↓↓↓

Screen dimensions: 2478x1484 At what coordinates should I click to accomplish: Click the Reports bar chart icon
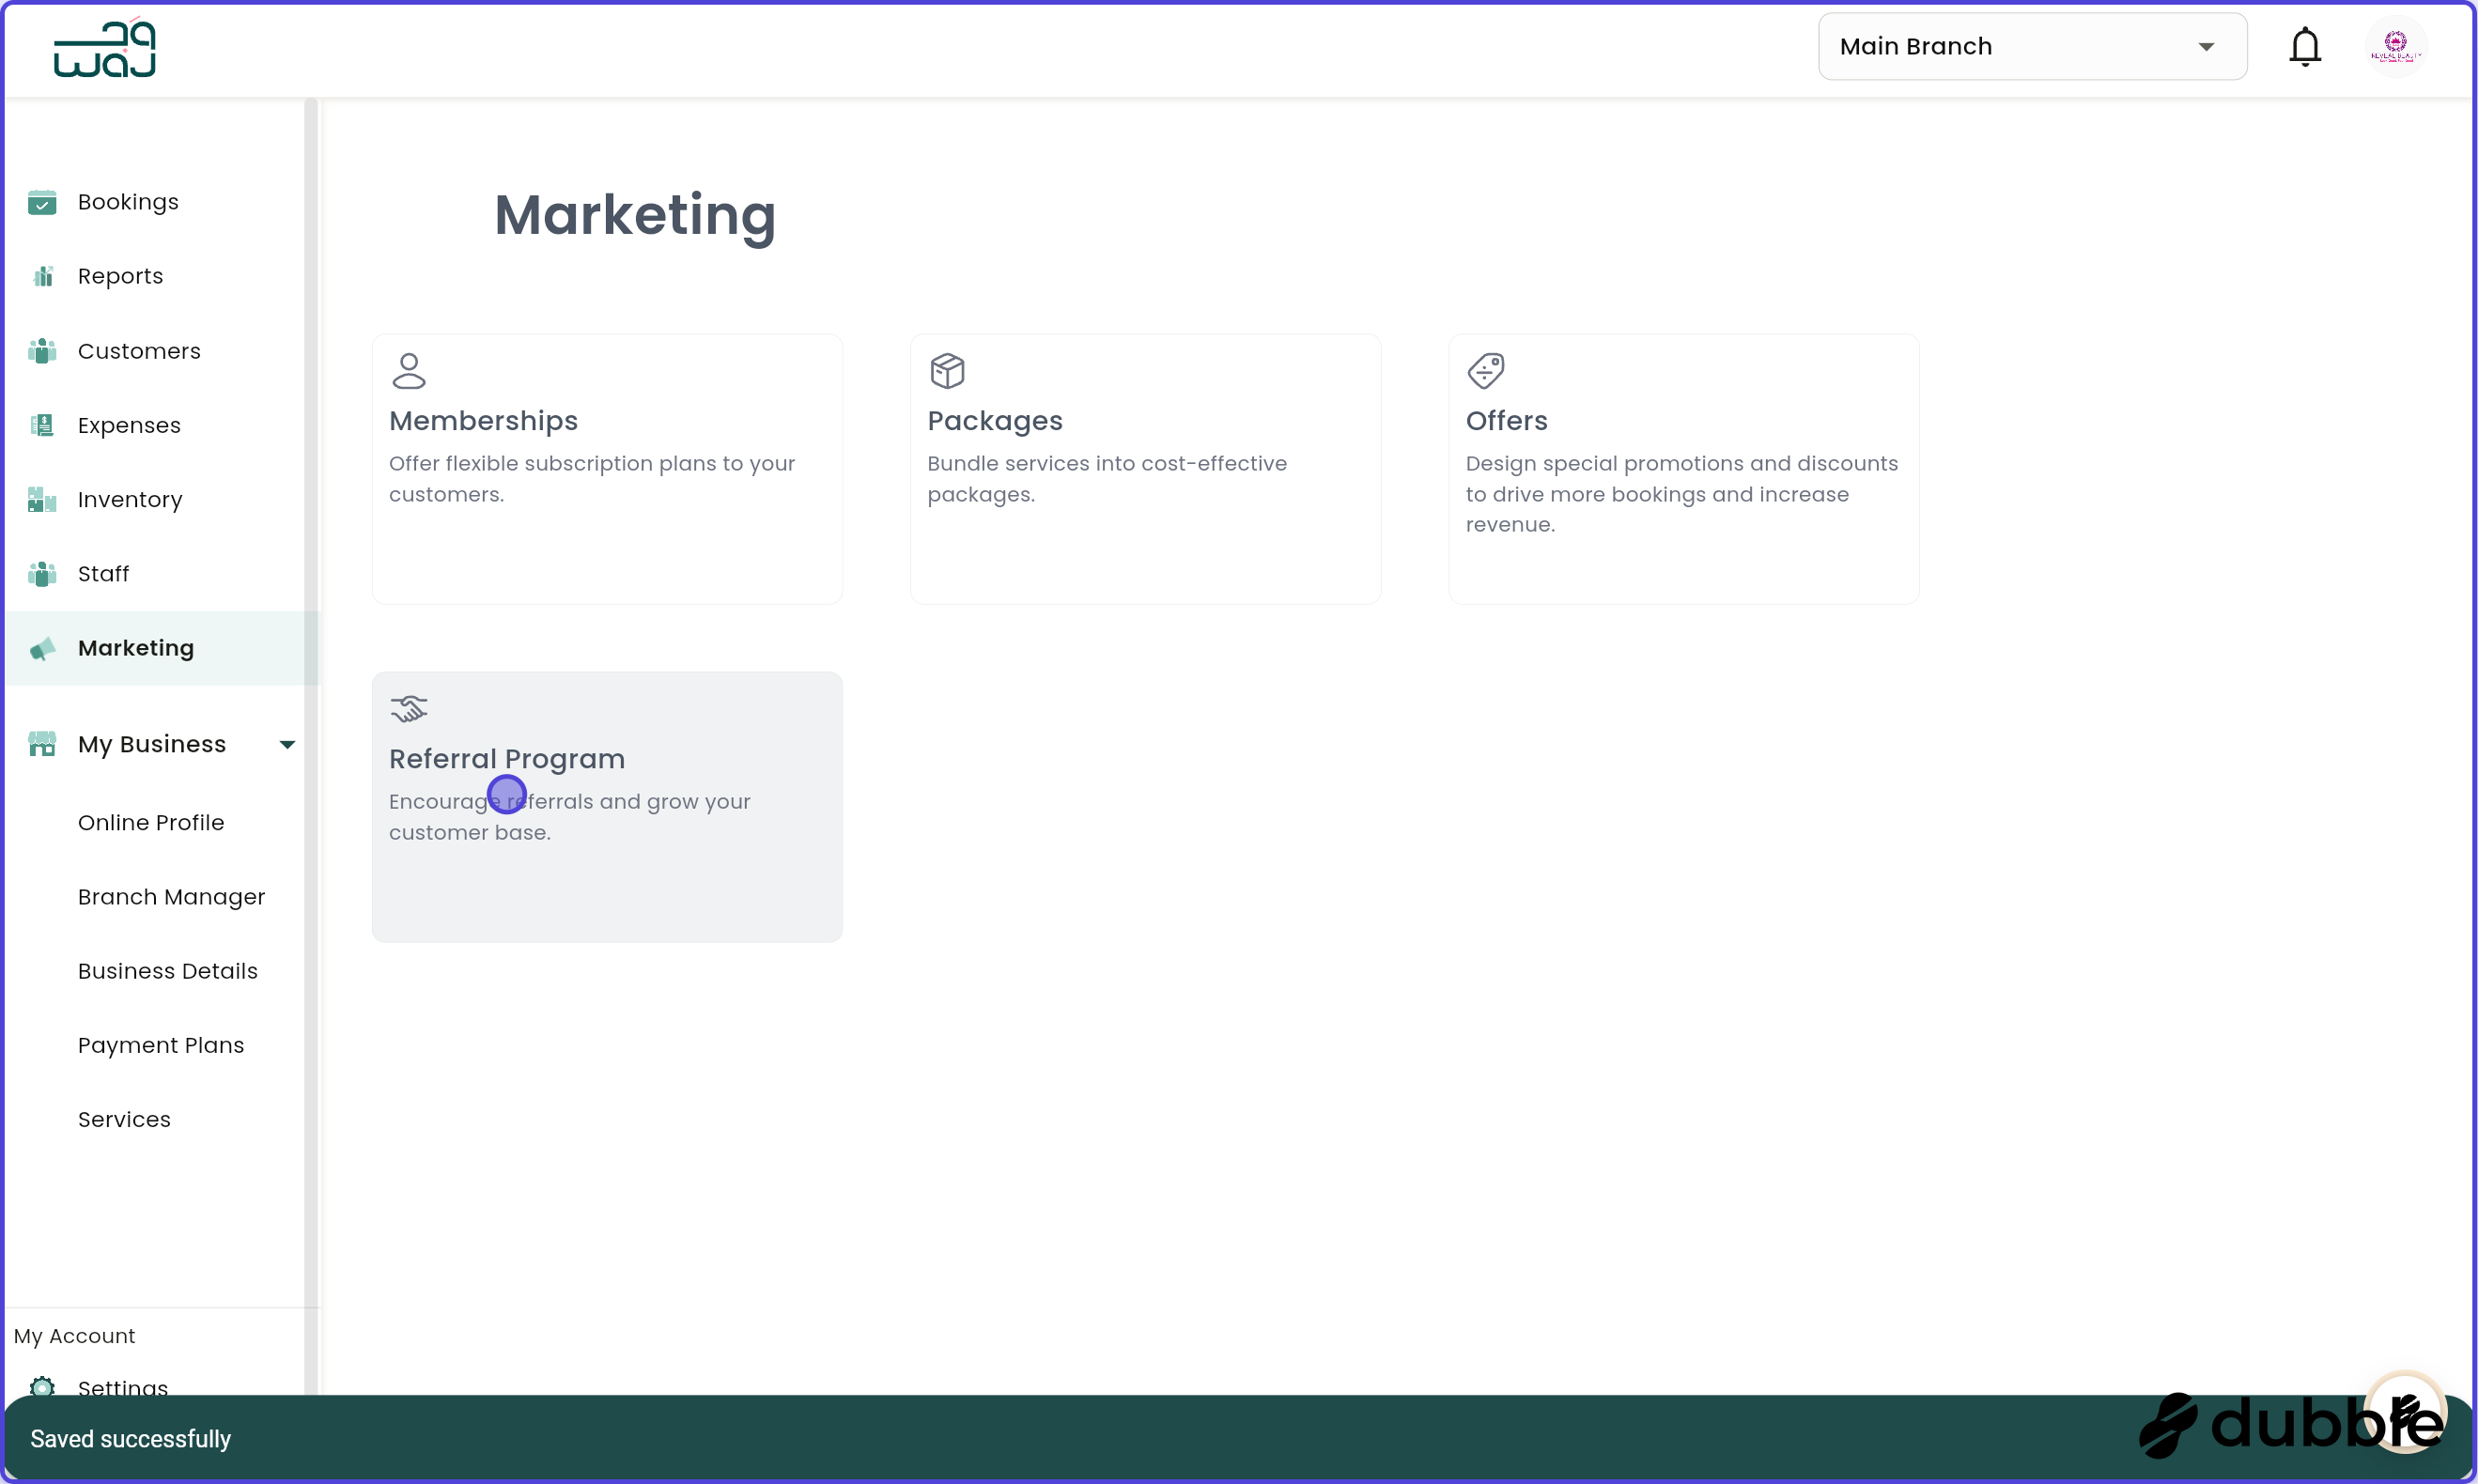(x=43, y=275)
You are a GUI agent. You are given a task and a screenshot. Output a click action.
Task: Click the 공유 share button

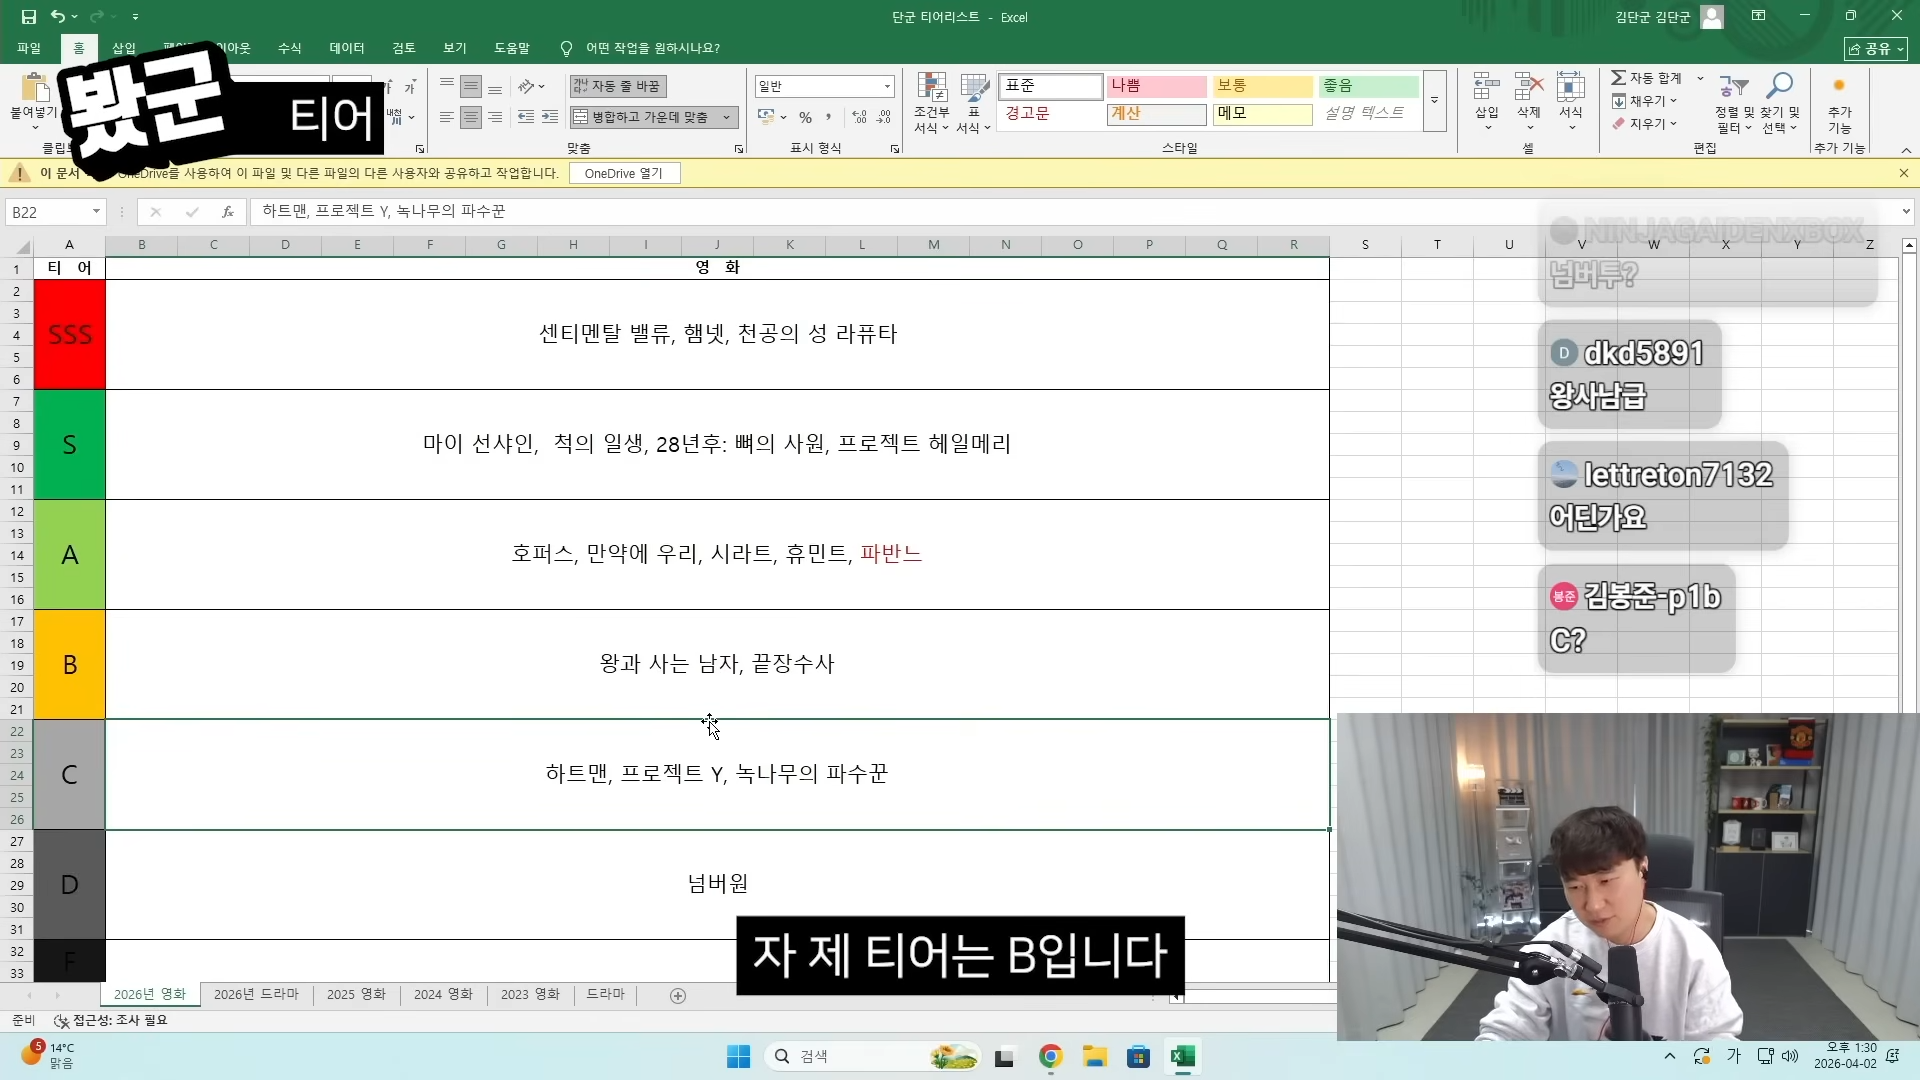[1876, 48]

↑↑↑

- _Exercise goal_: Transcribe the material as is, with images omitted.

- _Response to the exercise_:
Screen dimensions: 2478x1484 At what coordinates should I click to accomplish: Click the Reports bar chart icon
(x=43, y=275)
You are a GUI agent. You are given a task and a screenshot. Output a click action.
Task: Click the 공유 share button

[1876, 48]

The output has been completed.